Issue of TiDB Server OOM Restart in Version 6.5

Note:
This topic has been translated from a Chinese forum by GPT and might contain errors.

Original topic: 6.5 tidb server oom 重启的问题

| username: Qiuchi

[Test Environment for TiDB] Testing
[TiDB Version] v6.5.0
[Reproduction Path] Execute a query with high memory usage
[Encountered Issue: Phenomenon and Impact]
TiDB server with 8 cores and 32GB RAM, cluster with three TiDB|PD nodes, and six TiKV nodes
tidb_server_memory_limit = 80%
tidb_mem_quota_query = 21474836480 (20GB)

During the query, the TiDB server log shows “global memory controller failed to kill the top-consumer in 10s”

In running_sql, there are two identical SQL entries, with the same SQL text, statistics, etc., both having mem_max of 15 GB, which exceeds the server’s physical memory. However, one is sql 0 and the other is sql 4. The log was overwritten and cannot be transmitted, but you can refer to sql 0 and sql 1 in this log.
running_sql (16.2 KB)

Can the global memory limit in version 6.5 completely prevent TiDB server restarts due to OOM issues? How can the “failed to kill” issue be resolved?

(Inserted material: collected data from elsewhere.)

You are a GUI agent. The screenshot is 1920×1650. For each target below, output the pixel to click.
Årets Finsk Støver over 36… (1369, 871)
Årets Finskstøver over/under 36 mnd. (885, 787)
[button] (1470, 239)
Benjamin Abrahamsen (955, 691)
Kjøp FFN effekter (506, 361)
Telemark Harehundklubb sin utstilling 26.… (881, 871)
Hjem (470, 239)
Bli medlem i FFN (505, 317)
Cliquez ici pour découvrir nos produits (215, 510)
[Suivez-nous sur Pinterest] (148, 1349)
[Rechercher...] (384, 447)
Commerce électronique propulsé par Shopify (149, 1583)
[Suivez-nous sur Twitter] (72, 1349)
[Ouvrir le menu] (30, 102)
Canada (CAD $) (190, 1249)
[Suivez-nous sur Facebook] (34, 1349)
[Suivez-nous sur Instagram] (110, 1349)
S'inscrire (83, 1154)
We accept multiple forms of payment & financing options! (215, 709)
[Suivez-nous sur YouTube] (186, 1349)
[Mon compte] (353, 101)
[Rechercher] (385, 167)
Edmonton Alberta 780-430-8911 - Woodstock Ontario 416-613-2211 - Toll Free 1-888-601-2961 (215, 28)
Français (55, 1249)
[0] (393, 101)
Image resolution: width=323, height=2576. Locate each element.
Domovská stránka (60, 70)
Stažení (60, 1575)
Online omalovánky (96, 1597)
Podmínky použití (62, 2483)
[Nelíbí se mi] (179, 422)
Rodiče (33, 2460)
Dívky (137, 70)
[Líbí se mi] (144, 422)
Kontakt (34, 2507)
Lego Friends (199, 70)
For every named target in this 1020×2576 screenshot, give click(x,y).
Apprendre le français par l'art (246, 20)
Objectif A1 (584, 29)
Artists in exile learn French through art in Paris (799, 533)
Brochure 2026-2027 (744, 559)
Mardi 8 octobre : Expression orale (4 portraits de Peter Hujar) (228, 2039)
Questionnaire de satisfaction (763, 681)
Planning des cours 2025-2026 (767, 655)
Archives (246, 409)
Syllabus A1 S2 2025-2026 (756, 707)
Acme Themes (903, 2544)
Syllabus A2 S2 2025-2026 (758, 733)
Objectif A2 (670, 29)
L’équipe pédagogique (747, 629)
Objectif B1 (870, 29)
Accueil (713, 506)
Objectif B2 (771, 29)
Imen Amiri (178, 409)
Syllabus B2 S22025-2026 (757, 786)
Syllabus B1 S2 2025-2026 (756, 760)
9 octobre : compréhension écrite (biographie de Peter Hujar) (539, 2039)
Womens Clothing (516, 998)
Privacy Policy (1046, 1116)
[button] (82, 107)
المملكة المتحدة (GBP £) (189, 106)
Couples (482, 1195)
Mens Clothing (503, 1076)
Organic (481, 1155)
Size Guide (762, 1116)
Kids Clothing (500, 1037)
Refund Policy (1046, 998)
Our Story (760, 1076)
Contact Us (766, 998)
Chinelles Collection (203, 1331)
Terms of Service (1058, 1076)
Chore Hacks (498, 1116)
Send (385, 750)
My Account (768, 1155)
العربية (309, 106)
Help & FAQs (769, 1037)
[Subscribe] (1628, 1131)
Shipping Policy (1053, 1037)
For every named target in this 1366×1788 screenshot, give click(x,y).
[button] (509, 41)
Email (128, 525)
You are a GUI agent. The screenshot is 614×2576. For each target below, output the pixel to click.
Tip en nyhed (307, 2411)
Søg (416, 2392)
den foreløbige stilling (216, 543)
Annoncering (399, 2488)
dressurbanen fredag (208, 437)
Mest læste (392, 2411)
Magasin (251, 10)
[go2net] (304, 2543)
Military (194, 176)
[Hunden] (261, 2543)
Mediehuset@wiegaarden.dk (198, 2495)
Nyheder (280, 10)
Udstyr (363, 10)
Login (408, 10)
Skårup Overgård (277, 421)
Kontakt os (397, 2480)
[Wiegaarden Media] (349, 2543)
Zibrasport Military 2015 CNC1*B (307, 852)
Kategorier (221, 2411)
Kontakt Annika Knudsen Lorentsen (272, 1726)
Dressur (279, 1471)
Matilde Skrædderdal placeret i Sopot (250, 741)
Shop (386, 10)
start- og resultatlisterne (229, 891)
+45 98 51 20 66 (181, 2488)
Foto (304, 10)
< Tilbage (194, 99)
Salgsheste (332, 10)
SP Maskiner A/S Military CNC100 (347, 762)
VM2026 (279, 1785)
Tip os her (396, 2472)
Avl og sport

| username: 人如其名 | Original post link

Version 6.5 cannot completely prevent TiDB-server from restarting due to OOM, but it significantly reduces memory usage (paging capability) and has the ability to globally kill SQLs that consume a lot of memory. However, please note:

  1. When memory usage is high, only the SQL that consumes the most memory will be killed each time, once per minute. If memory usage increases rapidly and multiple high-memory-consuming SQLs run simultaneously, it may still lead to OOM.
  2. If the system issues a kill command but the response is not timely, it will continue to occupy memory, leading to instance OOM. In your scenario, it seems that the kill command was not timely, and in some cases, when entering the hashagg operator, the kill command is not as timely.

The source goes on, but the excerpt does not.